START PROVIDED TEXT
I invite you to look favourably at Ghana again because there is hope ahead! I also urge you to partner Africa as we confront the challenges posed by climate change, emerging diseases, terrorism, and cybercrimes to build a safer world.
Our borders are borderless because of globalization. Therefore, we must stand in support of
As we look into the near future with optimism, there are instant solutions that must be found to the crippling economic crisis, which has left a dark pall hanging over Ghana now.
At a continental level, I want to reiterate my international advocacy for a reinstitution and extension of the Debt Service Suspension Initiative (DSSI) to afford our countries some limited fiscal respite. I would similarly call for the expansion of the Common Framework for Debt Treatment Beyond the DSSI to help African countries access debt restructuring tools and mechanisms.
END PROVIDED TEXT
START EXTRACTED DATA
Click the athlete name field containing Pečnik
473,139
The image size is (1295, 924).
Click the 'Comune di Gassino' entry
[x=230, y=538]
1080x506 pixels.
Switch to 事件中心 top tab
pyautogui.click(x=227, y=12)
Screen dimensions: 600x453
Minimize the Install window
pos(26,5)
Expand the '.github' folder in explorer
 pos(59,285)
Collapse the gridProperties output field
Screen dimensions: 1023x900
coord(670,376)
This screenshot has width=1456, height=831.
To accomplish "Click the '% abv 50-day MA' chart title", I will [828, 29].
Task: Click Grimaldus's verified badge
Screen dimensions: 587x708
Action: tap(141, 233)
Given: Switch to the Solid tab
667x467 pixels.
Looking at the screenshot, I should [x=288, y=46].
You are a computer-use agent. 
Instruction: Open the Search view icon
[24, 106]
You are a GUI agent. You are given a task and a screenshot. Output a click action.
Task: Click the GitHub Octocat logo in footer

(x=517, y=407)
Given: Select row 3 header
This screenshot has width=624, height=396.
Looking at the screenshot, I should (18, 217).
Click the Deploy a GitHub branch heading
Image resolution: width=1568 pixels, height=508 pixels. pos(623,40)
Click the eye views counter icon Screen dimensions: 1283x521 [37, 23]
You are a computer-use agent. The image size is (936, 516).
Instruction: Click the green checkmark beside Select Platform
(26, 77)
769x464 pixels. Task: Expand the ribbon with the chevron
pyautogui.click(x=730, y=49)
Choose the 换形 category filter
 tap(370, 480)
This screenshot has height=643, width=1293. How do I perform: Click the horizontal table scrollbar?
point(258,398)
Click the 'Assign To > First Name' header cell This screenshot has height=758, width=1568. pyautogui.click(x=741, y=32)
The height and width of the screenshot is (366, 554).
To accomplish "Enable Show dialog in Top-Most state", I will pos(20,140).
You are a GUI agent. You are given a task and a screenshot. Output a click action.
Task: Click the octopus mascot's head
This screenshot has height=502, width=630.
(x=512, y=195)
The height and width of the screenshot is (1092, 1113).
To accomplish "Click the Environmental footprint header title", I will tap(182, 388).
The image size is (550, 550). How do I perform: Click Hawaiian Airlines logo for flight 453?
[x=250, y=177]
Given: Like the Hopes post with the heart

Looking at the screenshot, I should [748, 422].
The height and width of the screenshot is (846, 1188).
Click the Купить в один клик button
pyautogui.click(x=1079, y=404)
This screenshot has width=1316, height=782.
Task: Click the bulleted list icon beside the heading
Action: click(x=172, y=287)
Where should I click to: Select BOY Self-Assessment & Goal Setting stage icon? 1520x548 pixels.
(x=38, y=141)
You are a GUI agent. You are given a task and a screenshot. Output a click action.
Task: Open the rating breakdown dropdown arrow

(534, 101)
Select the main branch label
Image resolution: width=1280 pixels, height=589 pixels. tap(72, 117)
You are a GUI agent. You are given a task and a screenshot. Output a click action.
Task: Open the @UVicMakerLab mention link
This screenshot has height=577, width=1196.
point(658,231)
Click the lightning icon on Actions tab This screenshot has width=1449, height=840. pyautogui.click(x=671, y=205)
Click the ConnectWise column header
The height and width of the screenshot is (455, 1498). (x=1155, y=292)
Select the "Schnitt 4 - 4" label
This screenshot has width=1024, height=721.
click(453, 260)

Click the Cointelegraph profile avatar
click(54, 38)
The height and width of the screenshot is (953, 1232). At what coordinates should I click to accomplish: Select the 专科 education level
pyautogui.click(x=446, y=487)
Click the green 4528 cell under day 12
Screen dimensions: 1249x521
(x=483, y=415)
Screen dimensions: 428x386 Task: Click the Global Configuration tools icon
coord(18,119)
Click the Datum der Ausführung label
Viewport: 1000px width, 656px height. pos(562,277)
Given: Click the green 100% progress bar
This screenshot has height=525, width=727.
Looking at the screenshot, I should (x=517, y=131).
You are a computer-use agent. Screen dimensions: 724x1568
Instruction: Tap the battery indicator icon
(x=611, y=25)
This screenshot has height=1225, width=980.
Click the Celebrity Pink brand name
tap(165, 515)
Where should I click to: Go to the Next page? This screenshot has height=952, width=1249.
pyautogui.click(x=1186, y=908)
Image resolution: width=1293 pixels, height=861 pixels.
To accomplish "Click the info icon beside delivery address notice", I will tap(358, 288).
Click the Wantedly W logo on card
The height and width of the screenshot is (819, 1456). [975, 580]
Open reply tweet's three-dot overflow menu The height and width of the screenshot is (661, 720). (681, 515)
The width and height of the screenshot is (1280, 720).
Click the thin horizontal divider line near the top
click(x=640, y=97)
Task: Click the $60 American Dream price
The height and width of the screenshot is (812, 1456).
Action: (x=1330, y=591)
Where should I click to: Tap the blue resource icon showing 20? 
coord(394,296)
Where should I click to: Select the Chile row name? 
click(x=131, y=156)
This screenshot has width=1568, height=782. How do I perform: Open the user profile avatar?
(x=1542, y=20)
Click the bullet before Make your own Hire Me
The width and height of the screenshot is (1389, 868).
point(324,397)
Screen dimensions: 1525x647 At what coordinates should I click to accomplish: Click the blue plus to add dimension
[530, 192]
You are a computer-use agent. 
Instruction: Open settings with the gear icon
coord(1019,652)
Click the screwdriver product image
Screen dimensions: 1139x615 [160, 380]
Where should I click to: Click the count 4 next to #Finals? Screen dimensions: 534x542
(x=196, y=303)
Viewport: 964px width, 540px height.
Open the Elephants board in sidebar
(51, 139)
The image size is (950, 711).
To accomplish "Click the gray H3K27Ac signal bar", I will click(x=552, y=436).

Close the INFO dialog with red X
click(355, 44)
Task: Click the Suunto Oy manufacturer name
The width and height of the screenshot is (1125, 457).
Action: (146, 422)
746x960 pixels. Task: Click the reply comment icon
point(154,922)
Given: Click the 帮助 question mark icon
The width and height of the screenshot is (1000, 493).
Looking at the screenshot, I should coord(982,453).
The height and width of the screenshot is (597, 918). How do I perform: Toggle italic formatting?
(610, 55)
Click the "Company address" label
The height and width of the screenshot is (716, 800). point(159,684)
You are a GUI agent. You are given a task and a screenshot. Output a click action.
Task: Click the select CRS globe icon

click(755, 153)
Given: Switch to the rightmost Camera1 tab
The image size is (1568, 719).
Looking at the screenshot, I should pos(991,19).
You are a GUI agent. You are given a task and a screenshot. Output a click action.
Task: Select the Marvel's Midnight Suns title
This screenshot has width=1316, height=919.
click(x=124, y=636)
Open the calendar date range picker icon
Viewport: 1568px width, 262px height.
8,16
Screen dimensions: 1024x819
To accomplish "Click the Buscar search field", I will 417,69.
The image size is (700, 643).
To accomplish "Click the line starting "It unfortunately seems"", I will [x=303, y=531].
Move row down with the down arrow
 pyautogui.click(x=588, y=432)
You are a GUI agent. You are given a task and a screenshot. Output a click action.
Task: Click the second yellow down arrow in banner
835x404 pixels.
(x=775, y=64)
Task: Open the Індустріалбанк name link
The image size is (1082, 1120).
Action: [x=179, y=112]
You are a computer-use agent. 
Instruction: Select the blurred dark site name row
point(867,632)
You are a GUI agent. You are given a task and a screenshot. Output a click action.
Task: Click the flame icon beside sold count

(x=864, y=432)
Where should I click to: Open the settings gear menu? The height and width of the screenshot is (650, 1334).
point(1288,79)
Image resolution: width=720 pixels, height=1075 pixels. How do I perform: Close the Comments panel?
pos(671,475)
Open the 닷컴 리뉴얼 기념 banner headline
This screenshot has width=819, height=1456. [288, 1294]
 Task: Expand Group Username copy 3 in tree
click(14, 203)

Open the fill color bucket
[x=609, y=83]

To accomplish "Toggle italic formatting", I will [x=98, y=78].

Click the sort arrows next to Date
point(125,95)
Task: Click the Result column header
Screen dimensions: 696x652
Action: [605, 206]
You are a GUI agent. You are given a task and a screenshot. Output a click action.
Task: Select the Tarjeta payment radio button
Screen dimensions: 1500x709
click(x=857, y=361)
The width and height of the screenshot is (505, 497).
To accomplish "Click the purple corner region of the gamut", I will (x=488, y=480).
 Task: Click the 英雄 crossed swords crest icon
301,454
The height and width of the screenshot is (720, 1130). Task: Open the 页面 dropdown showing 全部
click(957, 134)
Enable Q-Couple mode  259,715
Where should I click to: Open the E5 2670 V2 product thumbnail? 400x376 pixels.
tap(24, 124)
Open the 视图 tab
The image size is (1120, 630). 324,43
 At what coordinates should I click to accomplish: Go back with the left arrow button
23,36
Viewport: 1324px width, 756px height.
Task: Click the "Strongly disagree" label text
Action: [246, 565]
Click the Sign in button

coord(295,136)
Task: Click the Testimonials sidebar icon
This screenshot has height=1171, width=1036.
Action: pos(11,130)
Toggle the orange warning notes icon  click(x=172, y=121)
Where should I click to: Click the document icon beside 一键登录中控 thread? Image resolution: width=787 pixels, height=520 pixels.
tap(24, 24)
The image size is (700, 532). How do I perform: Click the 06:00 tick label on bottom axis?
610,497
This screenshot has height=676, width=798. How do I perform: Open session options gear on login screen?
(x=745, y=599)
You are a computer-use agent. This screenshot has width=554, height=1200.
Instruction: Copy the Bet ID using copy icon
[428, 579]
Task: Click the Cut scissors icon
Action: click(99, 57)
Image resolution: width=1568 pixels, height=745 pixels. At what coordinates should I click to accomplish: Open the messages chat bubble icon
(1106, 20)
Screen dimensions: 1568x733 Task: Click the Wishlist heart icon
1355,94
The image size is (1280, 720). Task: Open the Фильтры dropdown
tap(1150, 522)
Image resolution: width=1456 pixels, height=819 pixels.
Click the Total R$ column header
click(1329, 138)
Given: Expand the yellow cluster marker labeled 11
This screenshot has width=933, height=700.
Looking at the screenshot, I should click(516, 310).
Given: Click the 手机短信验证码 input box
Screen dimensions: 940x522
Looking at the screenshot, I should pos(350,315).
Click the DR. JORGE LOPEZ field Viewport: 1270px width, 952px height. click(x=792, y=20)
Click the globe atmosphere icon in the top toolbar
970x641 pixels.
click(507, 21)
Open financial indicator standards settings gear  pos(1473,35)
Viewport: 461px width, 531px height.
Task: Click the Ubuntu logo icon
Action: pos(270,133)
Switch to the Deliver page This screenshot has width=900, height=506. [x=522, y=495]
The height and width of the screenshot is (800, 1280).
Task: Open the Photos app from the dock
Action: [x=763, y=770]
END EXTRACTED DATA
EXPLORE THE MATERIAL:
A. From the Ghana speech, extract the passage that begins at the words "I invite you" and stops after "tools and mechanisms.".
B. Translate this sentence from the Ghana speech into Spanish: "As we look into the near future with optimism, there are instant solutions that must be found to the crippling economic crisis, which has left a dark pall hanging over Ghana now."

EXERCISE ANSWERS:
A.
I invite you to look favourably at Ghana again because there is hope ahead! I also urge you to partner Africa as we confront the challenges posed by climate change, emerging diseases, terrorism, and cybercrimes to build a safer world.
Our borders are borderless because of globalization. Therefore, we must stand in support of
As we look into the near future with optimism, there are instant solutions that must be found to the crippling economic crisis, which has left a dark pall hanging over Ghana now.
At a continental level, I want to reiterate my international advocacy for a reinstitution and extension of the Debt Service Suspension Initiative (DSSI) to afford our countries some limited fiscal respite. I would similarly call for the expansion of the Common Framework for Debt Treatment Beyond the DSSI to help African countries access debt restructuring tools and mechanisms.

B. Mientras miramos hacia el futuro cercano con optimismo, hay soluciones inmediatas que deben encontrarse para la paralizante crisis económica, que ha dejado un oscuro manto suspendido sobre Ghana en este momento.